Public Health is a first responder agency for natural disasters (e.g. hurricanes, tornadoes, floods, winter storms), naturally occurring infectious disease outbreaks (e.g. influenza, SARS), technological hazards (hazardous materials releases, critical infrastructure disruptions), and terrorist incidents. This position, like all other positions within the Department may be required to participate in any emergency response activities as deemed necessary by the Health Director or his/her designee. Availability during emergencies and exercises is required.
EXAMPLES OF DUTIES PERFORMED
- Handles all inquiries regarding patient accounts dealing with Medicare or Private Insurance. Relates necessary financial information regarding the sliding fee scale, fees for services, etc.
- Reviews all insurance benefits, collects co-payments, and patient payments etc.
- Works closely with medical director, examiners, RN’s and Administrative Officer in the clinic setting to ensure that the correct charges/CPT and diagnosis codes have been indicated for Medicaid, Medicare, insurance and private pay patients.
- Assesses the financial eligibility of clinic patients by collecting the necessary information to determine the financial eligibility of the patient and/or patients’ family. Obtains documentation of income, third party payer information, and/or private insurance, and total number in the household. Analyzes the patient’s financial information and determines if the patient qualifies for a reduced fee for service (sliding fee scale).
- Itemizes each service rendered to the patient, which is indicated on an encounter form, and enters information to the patient’s individual computerized ledger.
- Corresponds with other agencies, facilities, i.e., Dept. of Social Services, physician’s offices, school system, and industries regarding financial information.
- Has frequent contact with third-party payers and staff regarding services available/billable and answers questions regarding eligibility and charges.

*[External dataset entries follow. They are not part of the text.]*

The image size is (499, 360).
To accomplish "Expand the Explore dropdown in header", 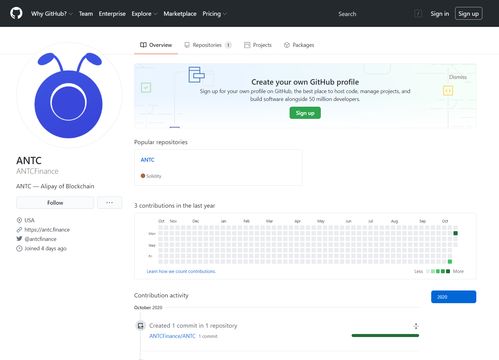I will click(144, 14).
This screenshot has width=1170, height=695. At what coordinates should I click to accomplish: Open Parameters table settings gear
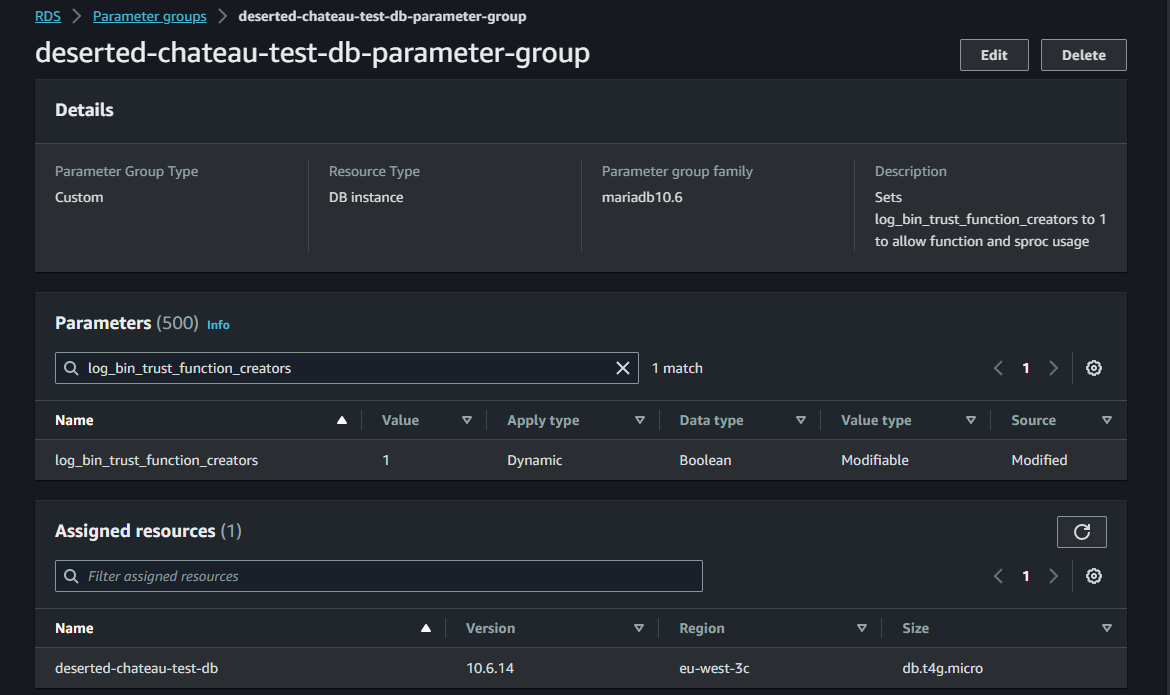pos(1094,368)
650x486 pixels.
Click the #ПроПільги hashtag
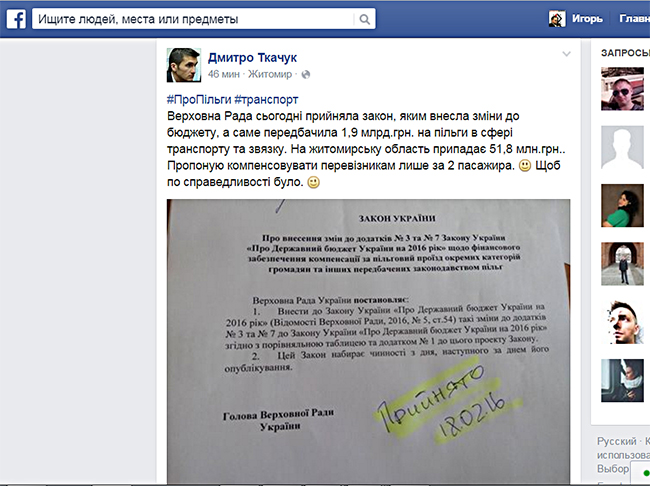pos(199,100)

- Generates a cash drawer report daily – cash received daily and payments by mail. Payments come from individual patients, agencies, insurance companies, etc.
- Remittance advises are posted to individual computer ledger to show payments, adjustments or denials. Adjustment to payer source is determined and appropriate transfer is made.
- Reviews pending claims files monthly and initiates follow-up with inquiries or resubmits as appropriate if claims remain unpaid.
- Maintains monthly billing commercial claims and Medicare claims for pending and processed claims.
- Must possess considerable knowledge of the agency’s policy and procedures concerning billing and collecting. Must be able to explain billing/fees for service to patients.
- Has complete knowledge of Medicare and insurance billing procedures.
- Assists with answering incoming phone calls and making appointments
- Position will be cross-trained to perform other duties related to the program area.
Filing and Posting Insurance Claims/Medicare/Private Billing and Other Support Activities:
Posts procedures, payer, quantity, provider, payment, and other data required by the agency from the encounter form to individual patient computer ledger. Determination of payer is made upon interview with patient and completion or update of financial eligibility. Encounter forms are batched daily with missing encounters accounted for and distributed to appropriate staff as needed for further processing.
Recruitment Standards
Completion of high school and a minimum of 2 years experience, preferably in billing insurance, Medicaid and Medicare claims.